Covid-19 could be a catalyst for a more supportive, inclusive education

Coronavirus has forced many universities to speed up their activity, forgoing the usual (well-meaning) layers of bureaucracy to implement solutions at a rate that far surpasses their standard cycle of change.

There’s no doubt this has come at a price – one aspect being financial – but it has also forced us to confront the factors that were previously cited as barriers to progress.

In the same way that workplaces across the country have been forced to admit that the majority of employees can indeed do their jobs from home, it has fast become apparent that online lectures are a viable mode of learning.

This has paved the way for a more flexible approach to education. Once seen as a niche offering from the likes of Birkbeck and the Open University, the ability to cater for students outside of the traditional “working day” is set to be a basic requirement.

Higher education institutions have done an admirable job of transforming the way they deliver their courses whilst remaining connected with students across the globe (and in various time zones). If this is what can be achieved amidst a global pandemic (and with limited notice), imagine what is possible when the threat to public health rescinds?

A close examination

The timing of the first phase of the pandemic meant that assessments were a core focus of the sector’s response. Many universities adopted a “no detriment” policy, guaranteeing that exams taken during Covid-19 will not lower a student’s overall grade – whereas others have focused on loosening evidence requirements for deadline extensions and extenuating circumstances applications.

Amending policies and procedures can be an uphill battle – and so it’s heartening to see universities make the kind of changes that, under ordinary circumstances, would seem quite drastic.

Regulations (and their application) matter. Whilst many students sail through their degree without so much as a glance at their university’s policies, an institution’s academic regulations can hold a great deal of power over someone’s education.

A prime example is the extenuating circumstances process. Understandably, students are asked to provide evidence to back up claims of external factors impacting their performance, however this is often difficult (and distressing) to obtain.

We know it can take time for people to access support for mental health struggles yet we expect students to obtain documentation in time for an Exam Board meeting. We know it is notoriously difficult to evidence sexual violence, yet not all regulations account for this. And we know that GP appointments can be hard to come by, yet some institutions require a doctor’s note to show the impact of bereavement (which, as painful as it may be, is a normal human response that requires no immediate medical attention).

Universities have acknowledged the fact that Covid-19 makes evidence collection almost impossible; isn’t it time to extend this level of understanding to other scenarios?

Levelling up

The pandemic has given many of us a better grasp on how social inequalities can manifest within the higher education sector. From the first year who cannot afford a laptop needed to access their lectures, to the final year whose family home does not afford them a quiet space to sit their exams, this year’s cohort would be forgiven for questioning just how level their playing field can possibly be.

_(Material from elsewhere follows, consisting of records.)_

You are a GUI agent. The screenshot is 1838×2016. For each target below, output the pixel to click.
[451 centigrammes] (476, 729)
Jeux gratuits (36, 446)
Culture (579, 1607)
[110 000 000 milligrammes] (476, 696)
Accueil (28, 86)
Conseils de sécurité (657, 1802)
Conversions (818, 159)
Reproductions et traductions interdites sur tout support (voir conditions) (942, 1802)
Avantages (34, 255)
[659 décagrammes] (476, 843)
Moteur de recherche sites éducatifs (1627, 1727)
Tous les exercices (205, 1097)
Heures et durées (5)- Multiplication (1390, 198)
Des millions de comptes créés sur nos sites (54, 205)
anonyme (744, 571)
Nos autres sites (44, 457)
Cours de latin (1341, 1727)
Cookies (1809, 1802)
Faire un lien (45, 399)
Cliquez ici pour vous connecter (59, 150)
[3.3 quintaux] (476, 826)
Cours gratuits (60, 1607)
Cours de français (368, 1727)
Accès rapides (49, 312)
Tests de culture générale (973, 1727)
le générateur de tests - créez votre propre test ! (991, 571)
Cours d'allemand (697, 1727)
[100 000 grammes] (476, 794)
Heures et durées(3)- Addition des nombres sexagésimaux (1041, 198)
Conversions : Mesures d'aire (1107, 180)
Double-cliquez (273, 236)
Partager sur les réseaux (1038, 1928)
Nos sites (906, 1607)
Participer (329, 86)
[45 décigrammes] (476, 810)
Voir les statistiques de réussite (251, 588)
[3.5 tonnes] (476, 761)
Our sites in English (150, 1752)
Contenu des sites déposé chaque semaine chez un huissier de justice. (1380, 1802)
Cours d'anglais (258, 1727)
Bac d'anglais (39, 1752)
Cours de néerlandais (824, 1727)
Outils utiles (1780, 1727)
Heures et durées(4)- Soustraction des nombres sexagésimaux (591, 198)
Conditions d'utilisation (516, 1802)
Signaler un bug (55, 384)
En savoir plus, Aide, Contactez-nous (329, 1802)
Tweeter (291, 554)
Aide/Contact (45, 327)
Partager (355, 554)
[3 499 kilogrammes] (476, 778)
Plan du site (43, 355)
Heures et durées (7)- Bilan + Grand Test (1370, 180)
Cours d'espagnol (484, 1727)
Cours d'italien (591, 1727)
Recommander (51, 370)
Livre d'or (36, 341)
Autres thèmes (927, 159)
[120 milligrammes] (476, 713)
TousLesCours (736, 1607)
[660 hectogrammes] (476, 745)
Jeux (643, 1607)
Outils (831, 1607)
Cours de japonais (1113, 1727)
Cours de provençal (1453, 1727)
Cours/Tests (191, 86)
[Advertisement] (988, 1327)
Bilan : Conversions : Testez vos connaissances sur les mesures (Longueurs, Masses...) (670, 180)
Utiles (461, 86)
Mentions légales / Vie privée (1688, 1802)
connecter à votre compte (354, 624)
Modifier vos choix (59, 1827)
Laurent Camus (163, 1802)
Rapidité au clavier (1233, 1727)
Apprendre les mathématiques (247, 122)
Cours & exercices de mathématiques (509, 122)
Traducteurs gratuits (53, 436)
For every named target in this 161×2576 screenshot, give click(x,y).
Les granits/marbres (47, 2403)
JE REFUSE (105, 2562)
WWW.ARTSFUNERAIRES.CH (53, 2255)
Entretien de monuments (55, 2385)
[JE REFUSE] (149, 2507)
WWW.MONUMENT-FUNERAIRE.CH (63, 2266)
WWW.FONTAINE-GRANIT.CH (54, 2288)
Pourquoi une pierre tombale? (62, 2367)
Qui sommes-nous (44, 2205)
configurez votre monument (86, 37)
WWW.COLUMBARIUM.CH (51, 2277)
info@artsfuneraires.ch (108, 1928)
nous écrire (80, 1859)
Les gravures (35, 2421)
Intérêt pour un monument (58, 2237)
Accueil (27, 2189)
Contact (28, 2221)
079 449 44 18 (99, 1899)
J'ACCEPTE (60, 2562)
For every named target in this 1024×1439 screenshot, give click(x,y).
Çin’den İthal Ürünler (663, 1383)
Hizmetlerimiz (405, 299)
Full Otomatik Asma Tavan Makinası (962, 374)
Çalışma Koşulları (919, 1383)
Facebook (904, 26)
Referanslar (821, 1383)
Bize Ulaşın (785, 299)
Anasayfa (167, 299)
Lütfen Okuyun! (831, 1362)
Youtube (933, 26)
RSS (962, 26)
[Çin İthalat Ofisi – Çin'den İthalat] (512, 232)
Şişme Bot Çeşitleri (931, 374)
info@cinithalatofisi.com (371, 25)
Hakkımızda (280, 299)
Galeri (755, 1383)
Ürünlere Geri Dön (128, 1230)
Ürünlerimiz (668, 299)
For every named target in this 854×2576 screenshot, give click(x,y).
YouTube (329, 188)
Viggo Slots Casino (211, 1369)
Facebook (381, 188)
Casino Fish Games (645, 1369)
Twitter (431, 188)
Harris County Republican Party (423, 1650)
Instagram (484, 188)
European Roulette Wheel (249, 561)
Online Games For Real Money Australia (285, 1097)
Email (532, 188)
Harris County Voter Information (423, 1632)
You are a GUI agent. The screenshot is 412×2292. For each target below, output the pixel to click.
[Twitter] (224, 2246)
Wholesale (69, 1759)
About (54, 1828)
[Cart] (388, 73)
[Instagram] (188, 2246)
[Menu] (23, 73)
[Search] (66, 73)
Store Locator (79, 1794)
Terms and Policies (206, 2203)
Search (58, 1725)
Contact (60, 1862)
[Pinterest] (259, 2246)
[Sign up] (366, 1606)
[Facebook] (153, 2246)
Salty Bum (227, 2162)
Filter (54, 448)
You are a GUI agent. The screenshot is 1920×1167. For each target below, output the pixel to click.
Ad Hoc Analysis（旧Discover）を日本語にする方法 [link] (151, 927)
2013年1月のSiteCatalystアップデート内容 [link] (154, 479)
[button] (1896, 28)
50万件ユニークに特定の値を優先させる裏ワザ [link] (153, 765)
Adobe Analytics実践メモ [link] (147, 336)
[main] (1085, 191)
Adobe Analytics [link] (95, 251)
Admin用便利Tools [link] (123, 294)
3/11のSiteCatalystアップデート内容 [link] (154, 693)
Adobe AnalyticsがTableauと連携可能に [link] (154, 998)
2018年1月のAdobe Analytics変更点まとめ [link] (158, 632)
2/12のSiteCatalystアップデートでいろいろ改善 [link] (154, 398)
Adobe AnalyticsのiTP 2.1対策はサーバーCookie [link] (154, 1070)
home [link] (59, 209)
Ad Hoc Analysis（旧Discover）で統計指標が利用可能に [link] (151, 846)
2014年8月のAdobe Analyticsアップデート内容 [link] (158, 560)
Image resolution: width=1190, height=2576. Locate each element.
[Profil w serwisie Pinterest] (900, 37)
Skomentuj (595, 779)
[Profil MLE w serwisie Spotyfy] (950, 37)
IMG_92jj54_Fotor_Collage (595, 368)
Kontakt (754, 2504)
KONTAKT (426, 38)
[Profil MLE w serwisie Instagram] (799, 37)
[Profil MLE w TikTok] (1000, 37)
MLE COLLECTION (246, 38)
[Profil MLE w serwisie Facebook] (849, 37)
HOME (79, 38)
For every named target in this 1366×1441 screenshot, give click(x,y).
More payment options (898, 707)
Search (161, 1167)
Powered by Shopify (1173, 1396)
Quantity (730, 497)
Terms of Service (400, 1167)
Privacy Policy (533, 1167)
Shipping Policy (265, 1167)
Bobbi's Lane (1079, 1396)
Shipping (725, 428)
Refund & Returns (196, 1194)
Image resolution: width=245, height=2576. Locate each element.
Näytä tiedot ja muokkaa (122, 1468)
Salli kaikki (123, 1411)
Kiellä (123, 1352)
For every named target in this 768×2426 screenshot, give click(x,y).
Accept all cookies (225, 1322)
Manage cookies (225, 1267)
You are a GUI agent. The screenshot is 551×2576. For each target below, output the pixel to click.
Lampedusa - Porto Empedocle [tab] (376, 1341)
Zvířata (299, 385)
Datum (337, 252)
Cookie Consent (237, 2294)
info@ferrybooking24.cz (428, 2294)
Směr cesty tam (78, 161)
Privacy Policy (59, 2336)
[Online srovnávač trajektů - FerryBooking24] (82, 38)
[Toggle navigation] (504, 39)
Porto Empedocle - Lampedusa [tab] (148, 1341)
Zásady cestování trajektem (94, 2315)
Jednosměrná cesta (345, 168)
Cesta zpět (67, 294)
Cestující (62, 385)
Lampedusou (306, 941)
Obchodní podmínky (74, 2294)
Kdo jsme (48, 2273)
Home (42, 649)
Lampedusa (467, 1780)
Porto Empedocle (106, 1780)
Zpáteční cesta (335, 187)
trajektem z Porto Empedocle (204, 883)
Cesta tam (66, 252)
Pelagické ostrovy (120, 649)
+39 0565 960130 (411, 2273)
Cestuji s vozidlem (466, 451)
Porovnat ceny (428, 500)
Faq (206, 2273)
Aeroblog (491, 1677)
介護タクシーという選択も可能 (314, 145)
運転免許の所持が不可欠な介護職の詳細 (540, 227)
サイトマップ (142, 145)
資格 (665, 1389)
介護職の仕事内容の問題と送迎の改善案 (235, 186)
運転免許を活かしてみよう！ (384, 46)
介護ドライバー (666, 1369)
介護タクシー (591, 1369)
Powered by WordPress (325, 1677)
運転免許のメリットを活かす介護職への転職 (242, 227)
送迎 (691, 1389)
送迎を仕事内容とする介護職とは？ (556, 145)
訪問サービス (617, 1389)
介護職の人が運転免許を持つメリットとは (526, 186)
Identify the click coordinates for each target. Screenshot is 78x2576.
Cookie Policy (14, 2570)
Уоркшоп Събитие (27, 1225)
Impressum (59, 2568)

Covid-19 has been a challenge for everyone, although individual circumstances, structural inequalities and simple bad luck mean that some have fared much better than others. The virus has had particularly dangerous implications for those experiencing domestic abuse, struggling with mental health difficulties or who are clinically vulnerable due to existing health conditions.

Statistically speaking, many students will experience the aforementioned issues; for instance, almost one third of women aged 16-59 will experience domestic abuse at some point in their life and 34 percent of students will need professional intervention for mental health difficulties.

University staff are not social workers, nor can they replicate the treatment provided by our amazing NHS, however they do have a duty of care that means these matters cannot be ignored. Coronavirus has shown that the same situation can have hugely different impacts on different groups of people. This is nothing new – but I’m hopeful that the increased visibility of these challenges will generate more compassion and force universities to put the wellbeing of all groups of students at the centre of their planning.

“Business as usual” may seem like an attractive prospect but let’s not waste the work universities have already done. Coronavirus has resulted in tragedy on an unthinkable scale and has had catastrophic effects on the economy. It may seem naïve to focus on the positives but, despite a constant backdrop of anxiety, surely this is the most palatable option?

Just as the pandemic has facilitated unprecedented environmental progress, perhaps it will also be a catalyst for a more supportive, inclusive education. An education that allows students to access teaching remotely, provides a flexible pastoral offer and can respond to the reality of studying in today’s imperfect world.